*REQUIREMENT*
Which lines of the entries below contain the string "Discussion"? Copy each one.

(Stored items from a collection)
--- --- ---

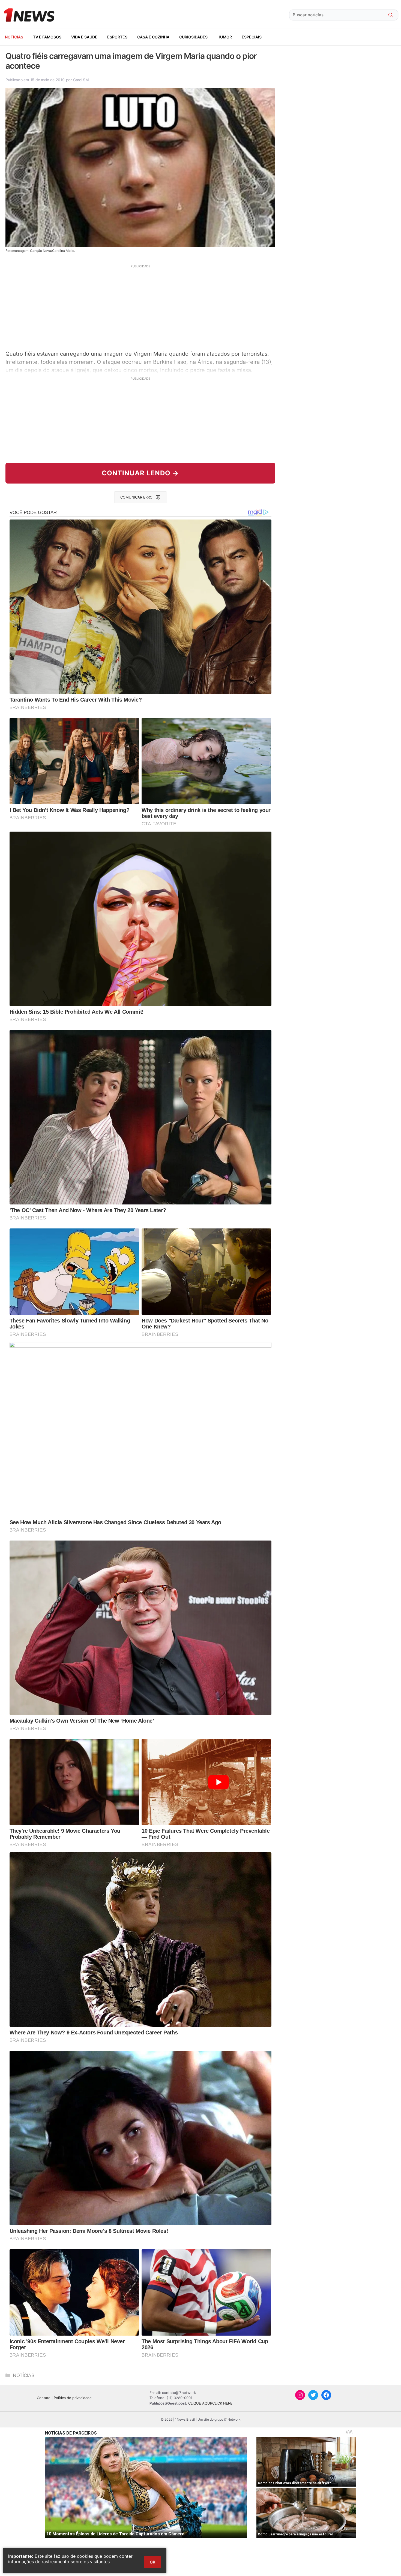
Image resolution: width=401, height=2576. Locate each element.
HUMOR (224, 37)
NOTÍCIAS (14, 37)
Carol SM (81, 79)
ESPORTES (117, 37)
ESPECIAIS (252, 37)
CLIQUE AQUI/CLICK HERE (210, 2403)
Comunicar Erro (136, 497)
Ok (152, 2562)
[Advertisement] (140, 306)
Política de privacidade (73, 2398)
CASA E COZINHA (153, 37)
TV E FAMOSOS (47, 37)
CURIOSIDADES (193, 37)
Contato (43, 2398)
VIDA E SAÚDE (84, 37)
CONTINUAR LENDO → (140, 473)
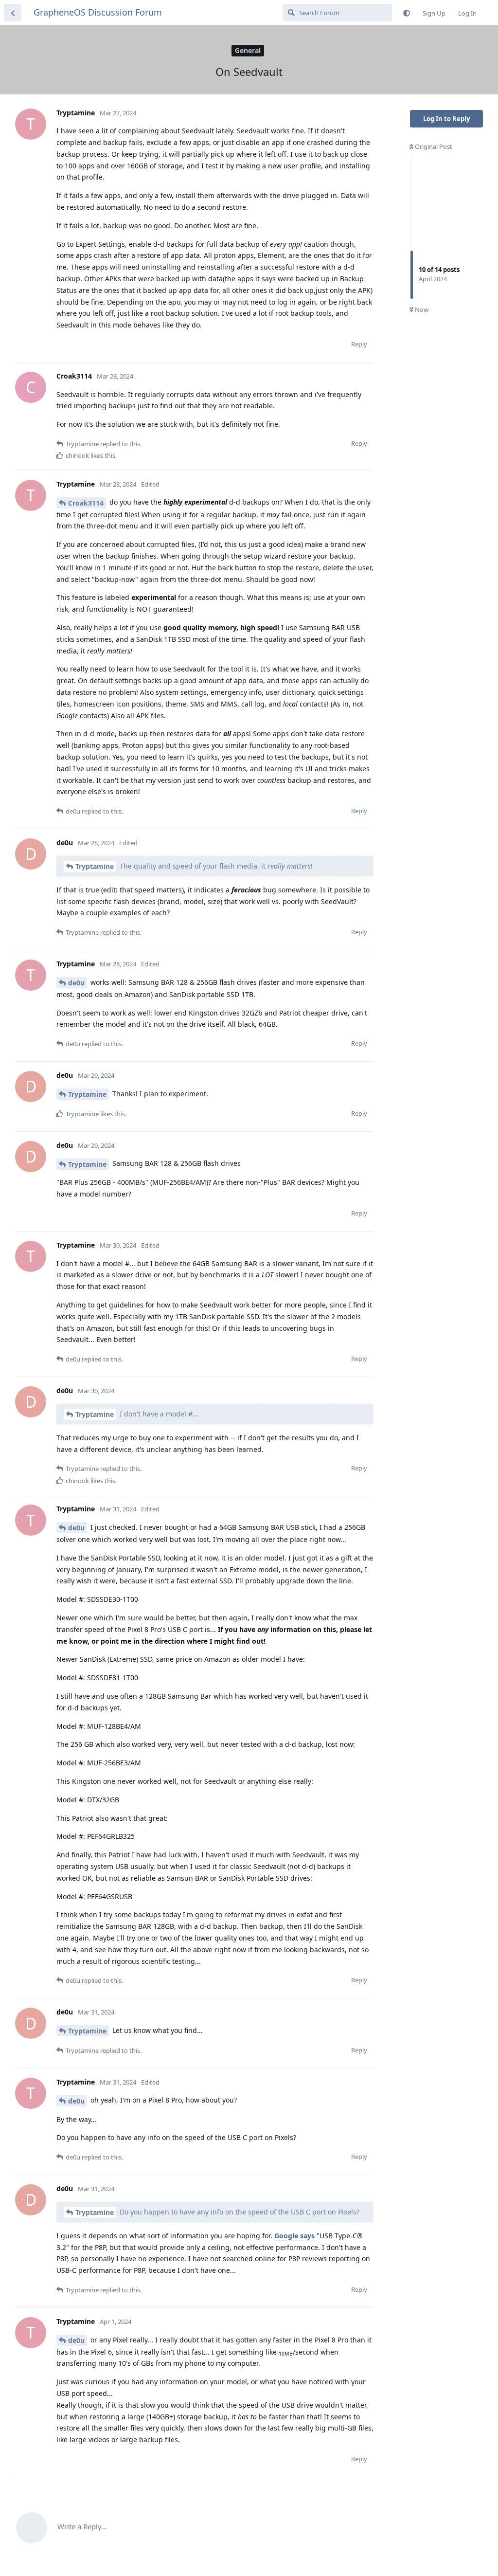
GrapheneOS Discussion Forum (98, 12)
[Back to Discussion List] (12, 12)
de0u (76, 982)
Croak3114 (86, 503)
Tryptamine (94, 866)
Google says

--- --- ---

*OUTPUT BELOW*
GrapheneOS Discussion Forum (98, 12)
[Back to Discussion List] (12, 12)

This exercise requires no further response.